Wednesday, July 23, 2008

Google Dropping Emails?

I have had a bunch of trouble with script-generated emails timing out and not being sent through Google Apps. Not really sure why this is happening, but this is how I am fixing it... and it seems to work so far.

If you are using the article I wrote in Linux Pro Magazine a month or so ago to deploy Liferay, do not set up Liferay to connect to Google directly to send mail.

Instead:
  1. Set up Sendmail as a relay on your Liferay application server (only accessible to localhost) and use the mail settings in Liferay (ROOT.xml) to send all outbound email through localhost. No password should be necessary (depending on how you set Sendmail up), but make sure that the username you are using does, in fact, exist in your Google Apps account.

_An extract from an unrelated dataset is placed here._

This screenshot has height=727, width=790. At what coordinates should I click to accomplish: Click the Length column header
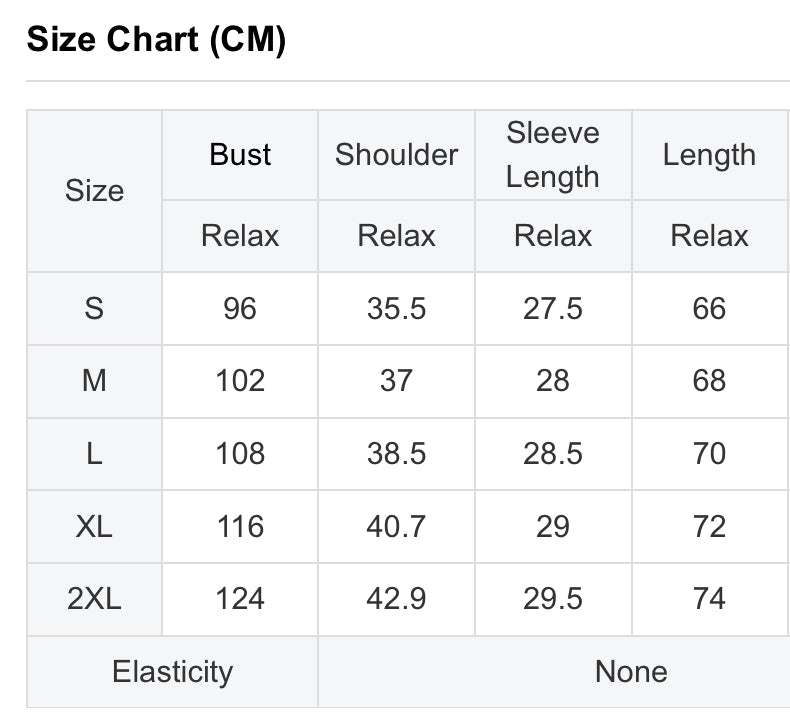coord(709,155)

  2. In Google Applications mail control panel, be sure to allow the public IP address your mail will be relayed from.

  3. Next, publish your SPF record if you have not already done so. see openspf.org for details. If your DNS provider does not offer txt records for your domain, move to someone who does or host your own public authoritative DNS.

    SPF adoption is growing and if you are not onboard you will be left behind with your communication being dropped into spam folders or altogether rejected. As of a few days ago, Network Solutions does not offer that service and do not have an ETA for when they will.

  4. Here is the hard part: if you consider these emails to be of critical importance you must contact Google (but only if you are a paying customer) and ask them nicely to remove spam filtering from the address you are using to send emails from Liferay.

Why does this work? Instead of having Liferay connect directly to Google's SMTP (meant for clients like Outlook), the messages are sent through a local relay that does not send to smtp.gmail.com. The relay looks up the MX records for your organization which should be pointed to Google's MXes (aspmxl.google.com etc...) to forward email. When you whitelisted the IP address in the GApps control panel, you were telling Google that you would be intentionally relaying email from that address. The SPF record essentially does the same thing for other mail servers. If there is a timeout situation getting the email from the relay to Google, the relay should continue to attempt to resend.

This documentation also goes for other technologies like Nagios that may generate a quantity of critically important email.